» **Recorded information**:
— Start —

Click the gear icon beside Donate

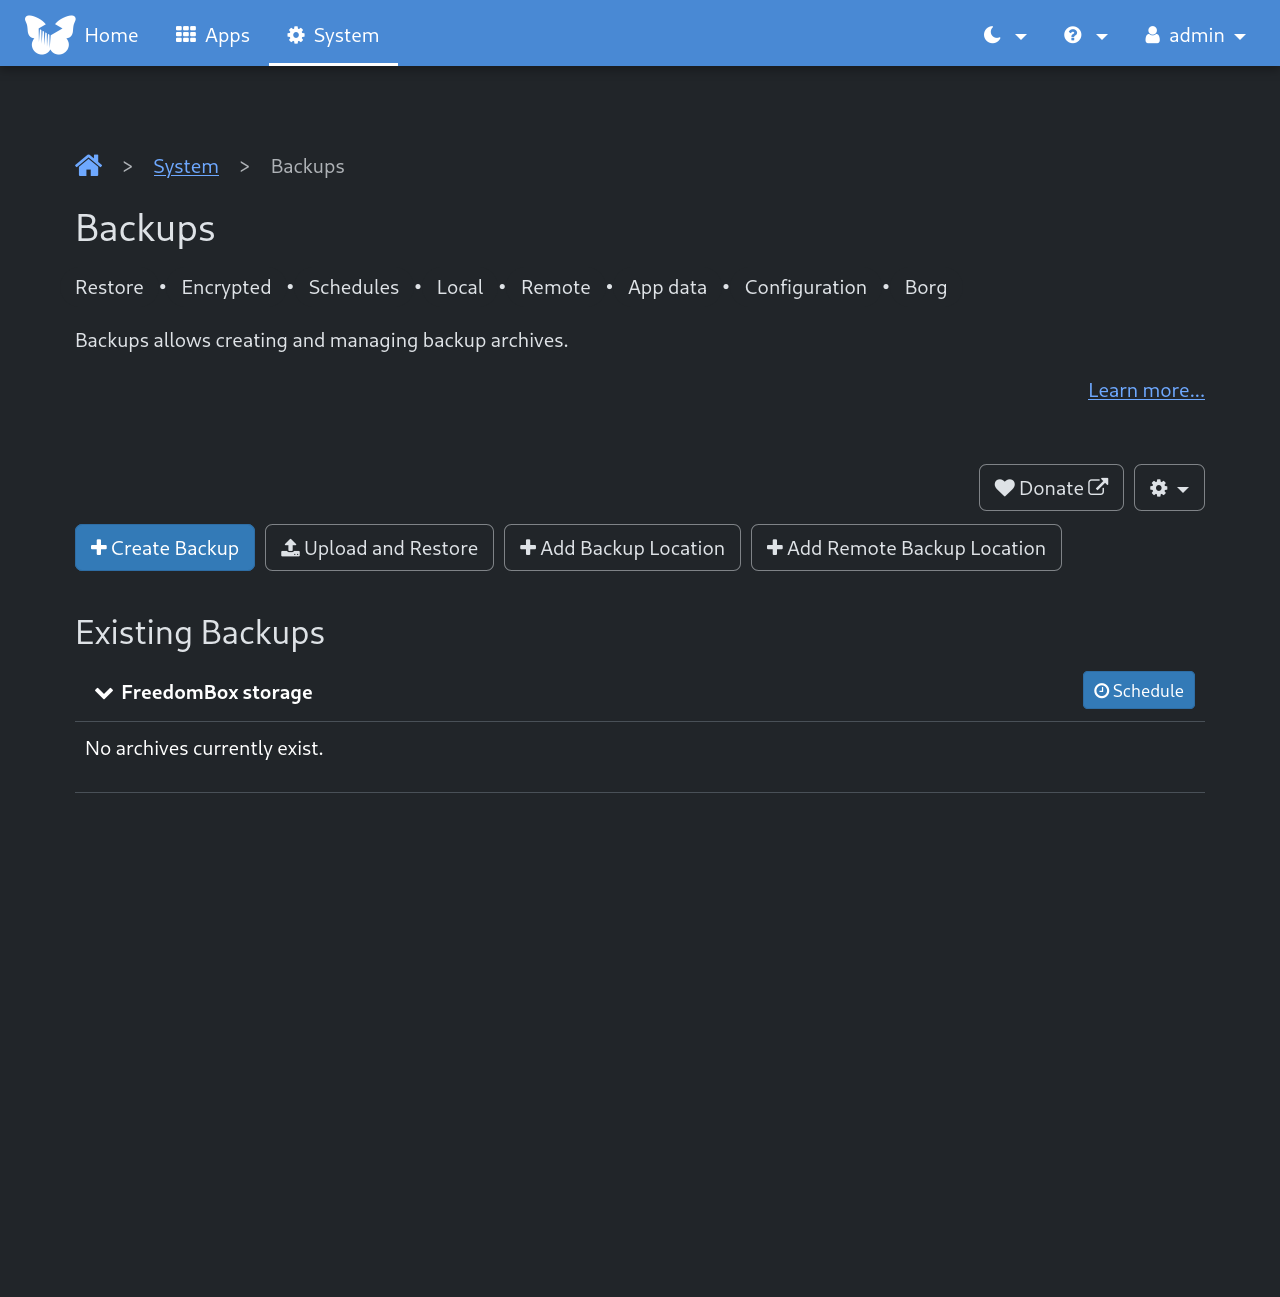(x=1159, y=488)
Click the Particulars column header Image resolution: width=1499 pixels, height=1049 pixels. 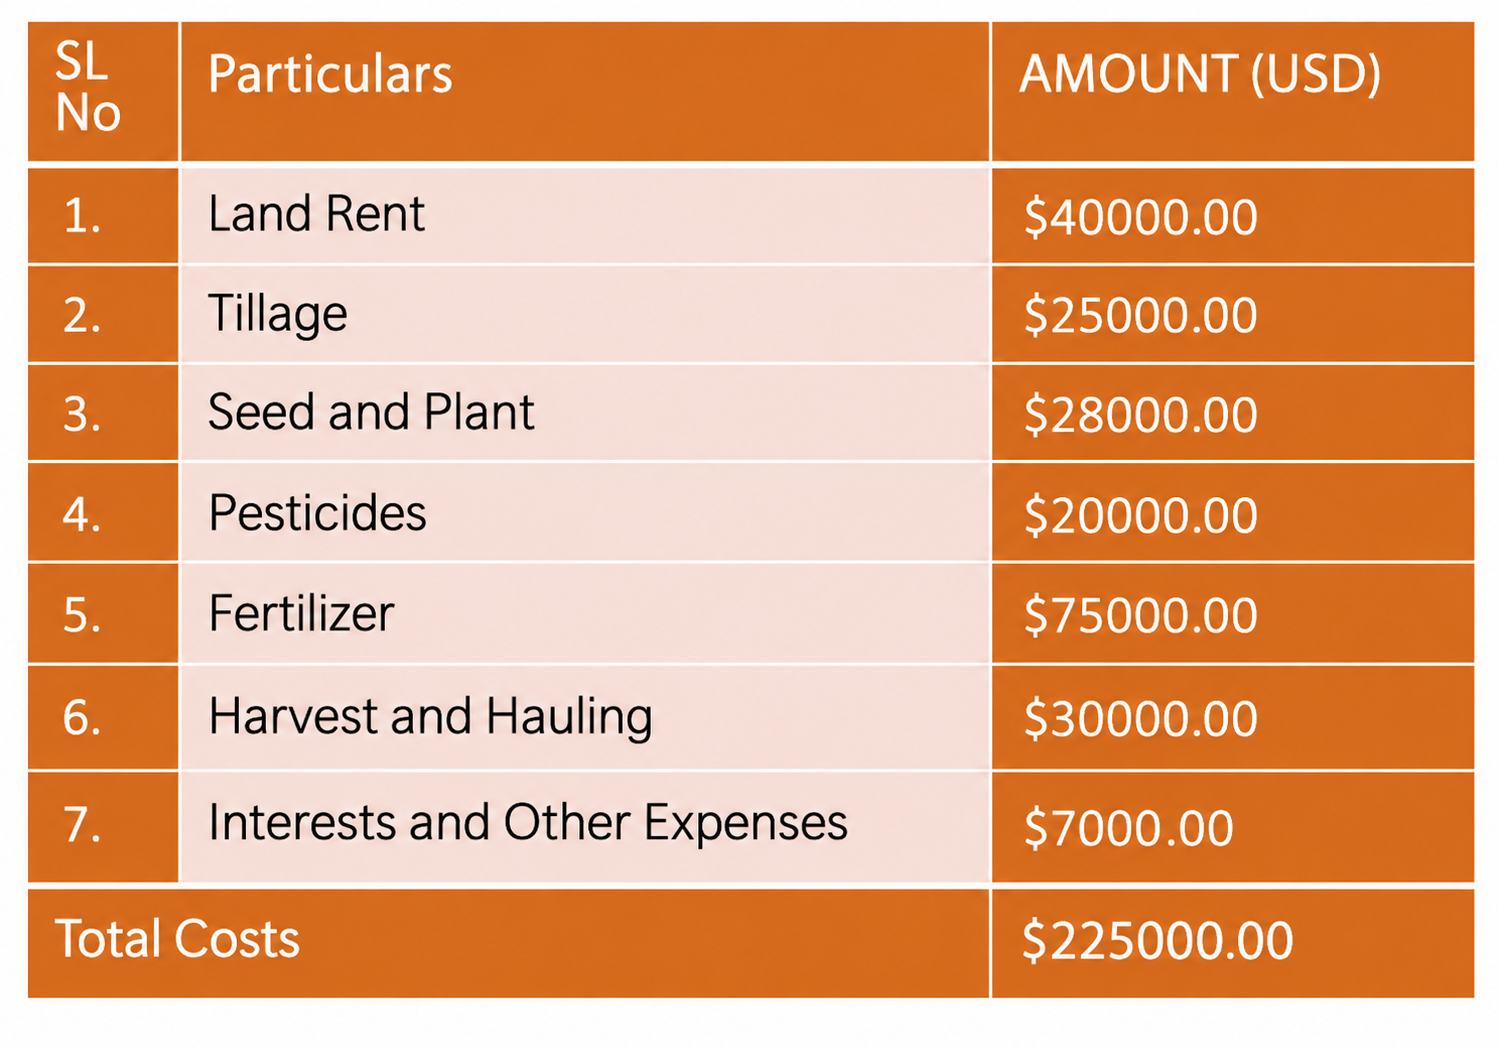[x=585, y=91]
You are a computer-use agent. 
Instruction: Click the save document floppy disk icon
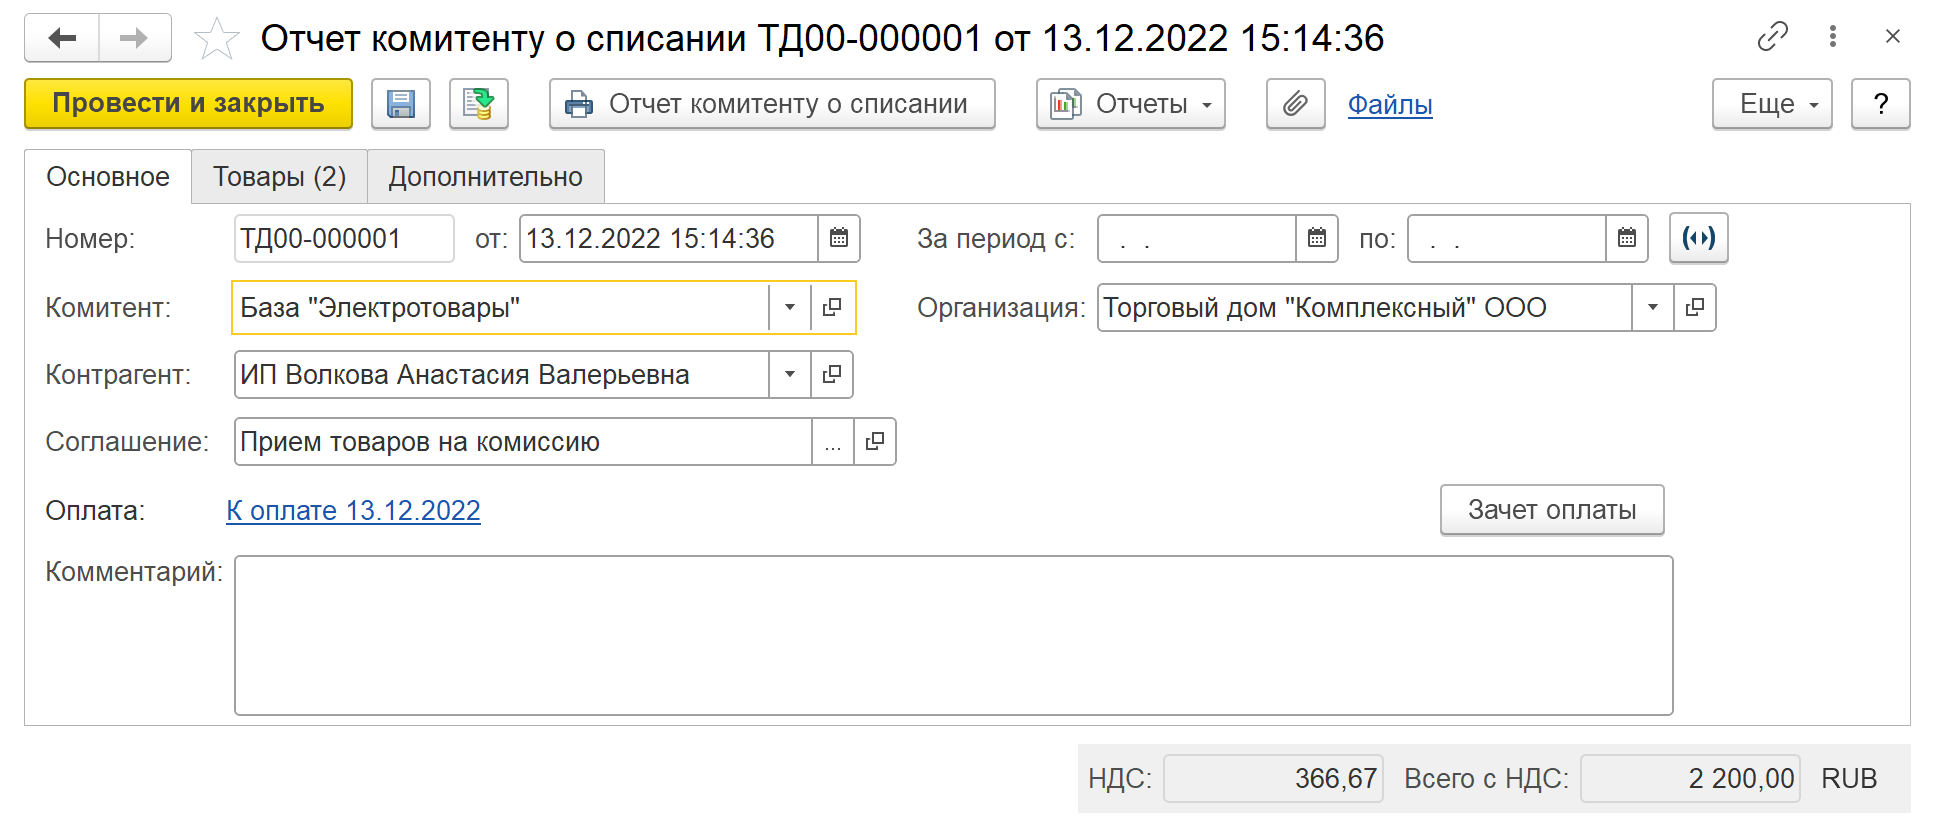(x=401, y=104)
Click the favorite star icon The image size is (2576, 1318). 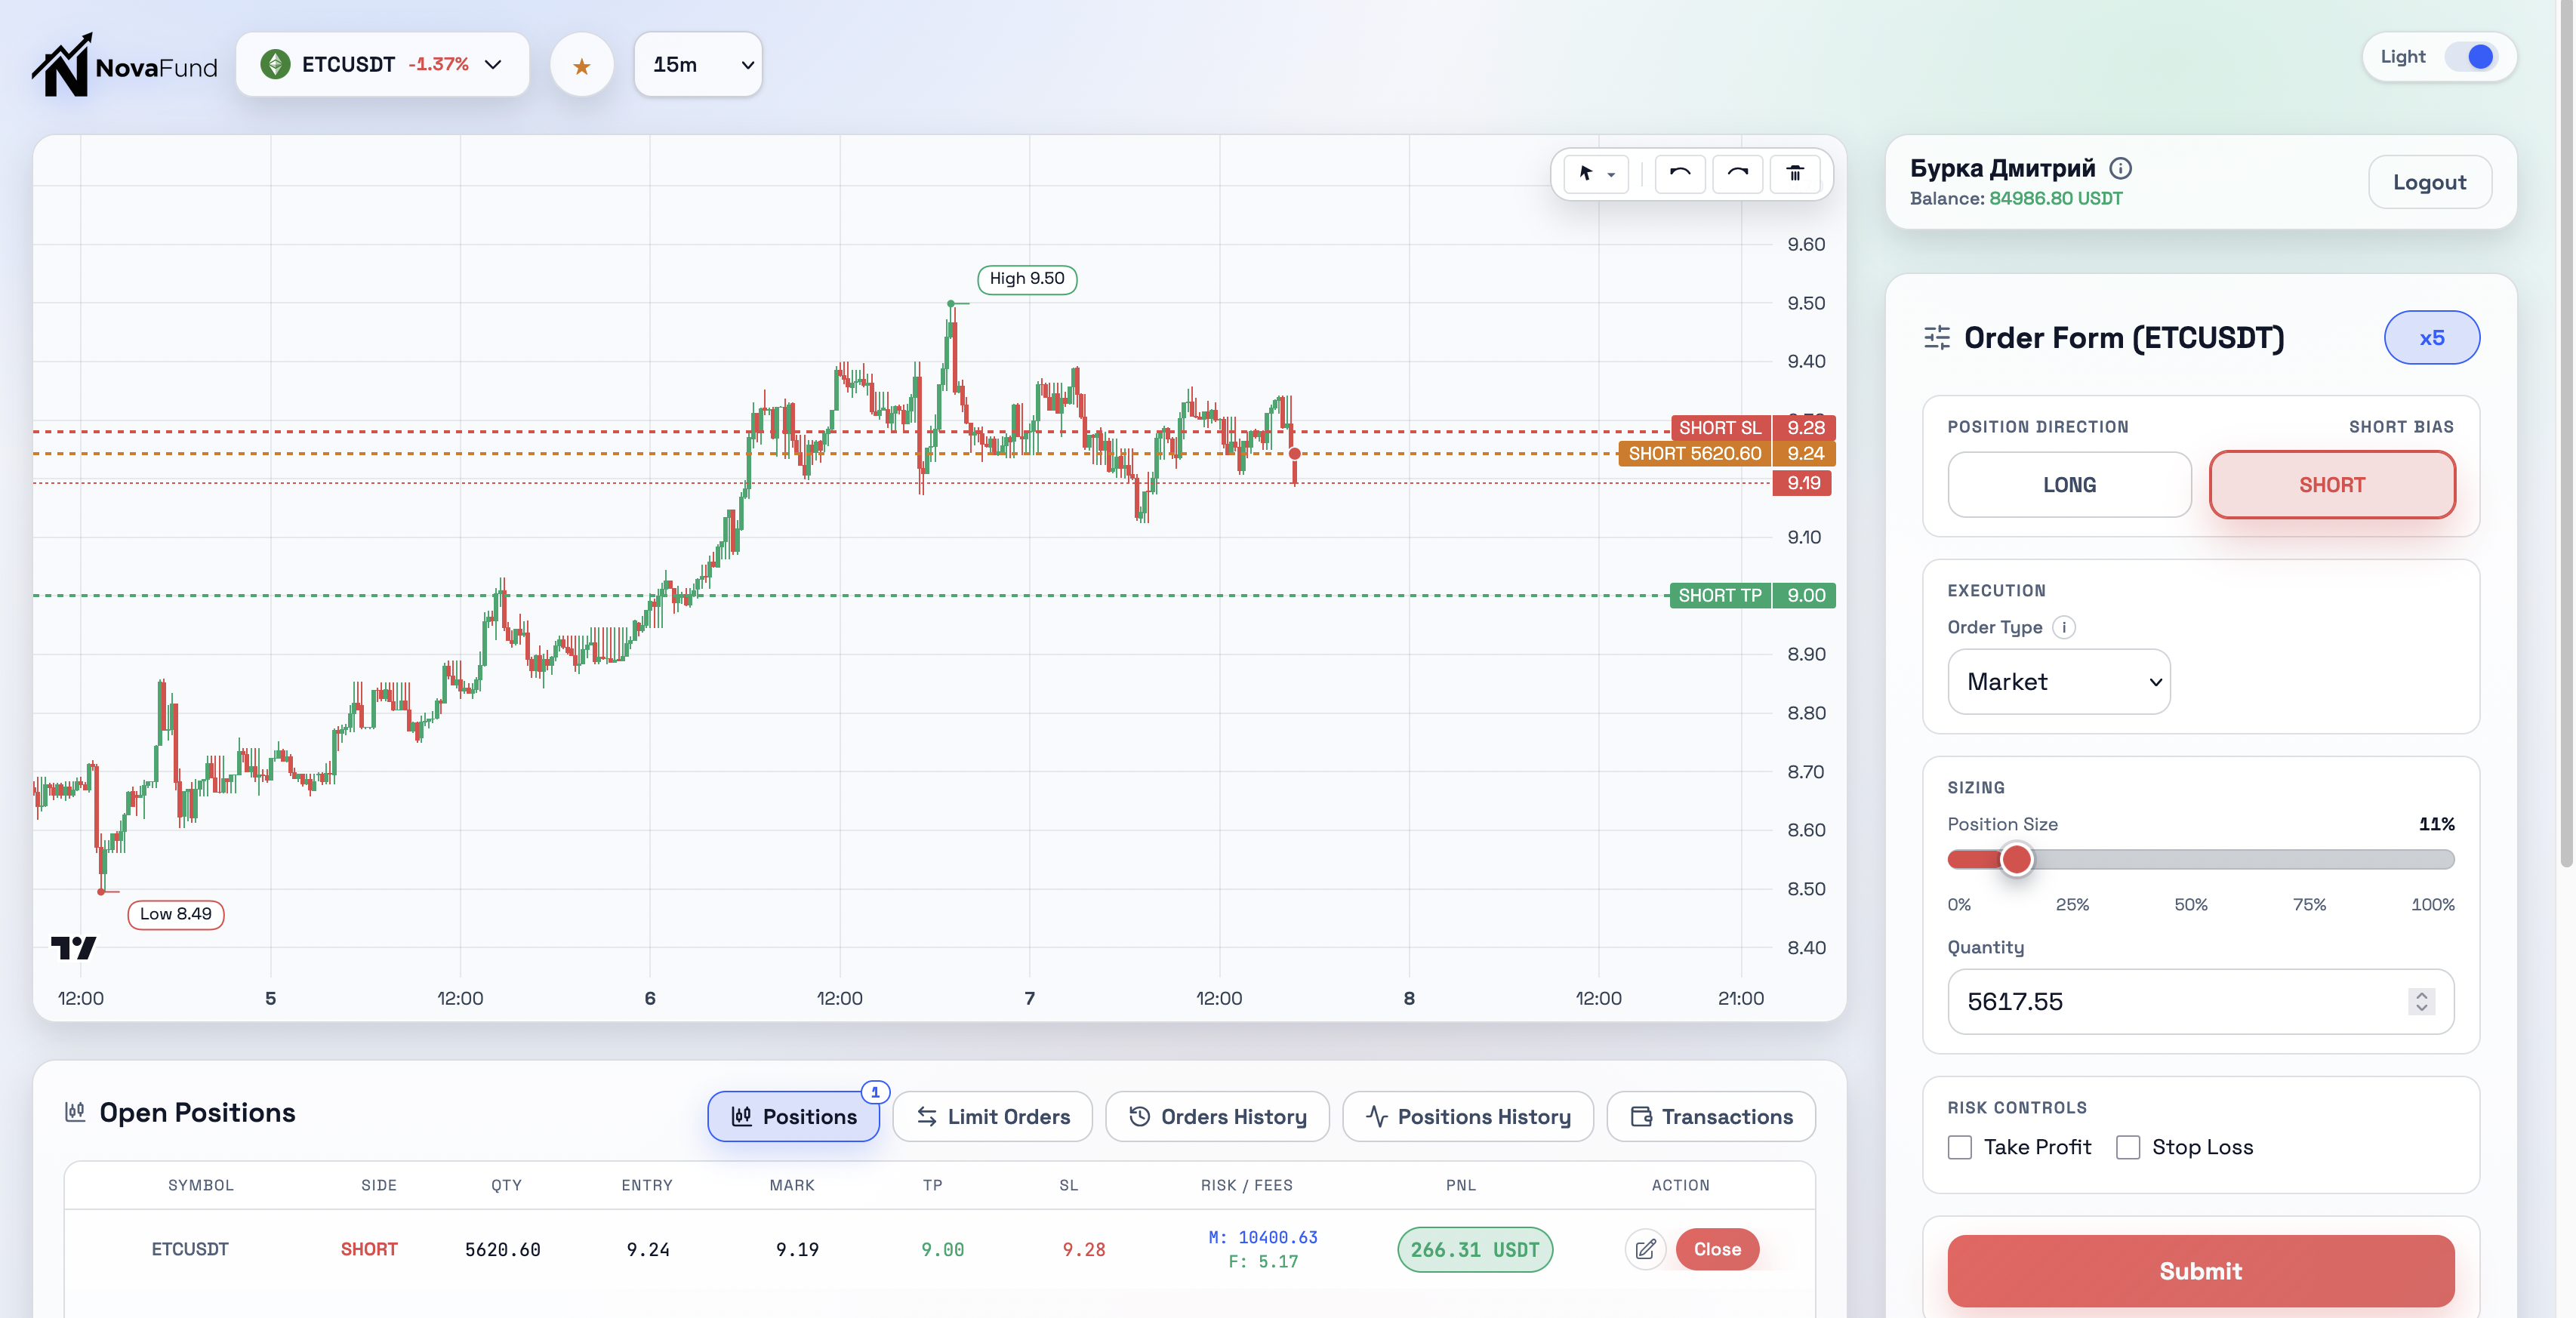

— End —

Convert the stretch from the line containing "You are a computer-use agent." through the end of the items into a numbered list, omitting blank lines. Leave the pictures out of your answer.

» **Result for this task**:
1. You are a computer-use agent. 
2. Instruction: Click the save document floppy disk icon
3. (x=401, y=104)
4. Click the favorite star icon The image size is (2576, 1318). 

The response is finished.